Türkiye’de geçtiğimiz hafta yaşanan kaygı verici gelişmeler, sadece Türkiye’nin iç meselesi olmaktan çıkarak, uluslararası alanda da büyük yankı uyandırmaya devam ediyor. Avrupa, yaşanan gelişmeleri kaygıyla takip ediyor. Ancak, her zamanki gibi “yaşananlar Türkiye’nin iç meselesi, biz sadece izlemekle yetiniriz” düşüncesiyle yapılan haber ve yorumları da inandırıcı ve samimi bulmadığımızı belirtmek isteriz. 
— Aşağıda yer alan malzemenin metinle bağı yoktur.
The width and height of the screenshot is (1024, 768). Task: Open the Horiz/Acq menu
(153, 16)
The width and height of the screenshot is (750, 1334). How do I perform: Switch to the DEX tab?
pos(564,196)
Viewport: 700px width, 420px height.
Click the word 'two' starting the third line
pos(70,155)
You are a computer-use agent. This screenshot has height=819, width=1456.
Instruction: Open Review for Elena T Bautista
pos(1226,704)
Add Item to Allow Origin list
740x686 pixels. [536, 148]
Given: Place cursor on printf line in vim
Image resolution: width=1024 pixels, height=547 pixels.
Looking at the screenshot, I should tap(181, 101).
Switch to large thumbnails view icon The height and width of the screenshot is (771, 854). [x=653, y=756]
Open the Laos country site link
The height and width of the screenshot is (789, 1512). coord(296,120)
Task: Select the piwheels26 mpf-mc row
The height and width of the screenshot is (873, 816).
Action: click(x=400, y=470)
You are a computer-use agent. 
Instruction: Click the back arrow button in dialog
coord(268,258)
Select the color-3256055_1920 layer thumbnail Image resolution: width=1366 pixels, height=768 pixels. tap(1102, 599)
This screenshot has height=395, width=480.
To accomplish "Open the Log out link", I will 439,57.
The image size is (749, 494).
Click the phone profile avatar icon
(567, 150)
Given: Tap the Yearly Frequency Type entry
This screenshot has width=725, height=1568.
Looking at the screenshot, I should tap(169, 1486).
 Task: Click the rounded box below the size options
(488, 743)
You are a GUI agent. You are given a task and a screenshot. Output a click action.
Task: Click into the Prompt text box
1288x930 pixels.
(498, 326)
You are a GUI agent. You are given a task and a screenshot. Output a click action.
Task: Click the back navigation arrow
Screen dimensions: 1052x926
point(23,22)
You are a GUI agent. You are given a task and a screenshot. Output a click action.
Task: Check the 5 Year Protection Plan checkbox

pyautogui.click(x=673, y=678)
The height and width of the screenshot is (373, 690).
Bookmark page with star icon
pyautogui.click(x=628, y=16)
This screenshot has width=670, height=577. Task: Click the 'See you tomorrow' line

Türkiye’de hukukun siyasi amaçlara alet edilmesi endişe verici boyutlara ulaştı. 2002 yılından bu yana Avrupa çapında faaliyetlerini yürüten Avrupa Türk Gazeteciler Birliği (ATGB) olarak, adaletin bağımsızlığını ve hukuk devletinin özgürce karar verme yetkisini yeniden kazanmasını talep ediyoruz ve “Gazetecilik suç değildir!” diye bir kez daha haykırıyoruz. AKP’nin 23 yıllık iktidarında olduğu gibi, biz gazeteciler, her zaman gerçeği yazmaktan asla vazgeçmeyeceğiz!

Tutuklu ve hükümlü tüm meslektaşlarımızın derhal serbest bırakılmasını talep ediyoruz!

Özgür basın susturulamaz!
Türkiye’de sansüre son, gazetecilere özgürlük!
Gazeteciler yalnız değildir!
Demokrasinin ve laikliğin yaşadığı bir Türkiye istiyoruz!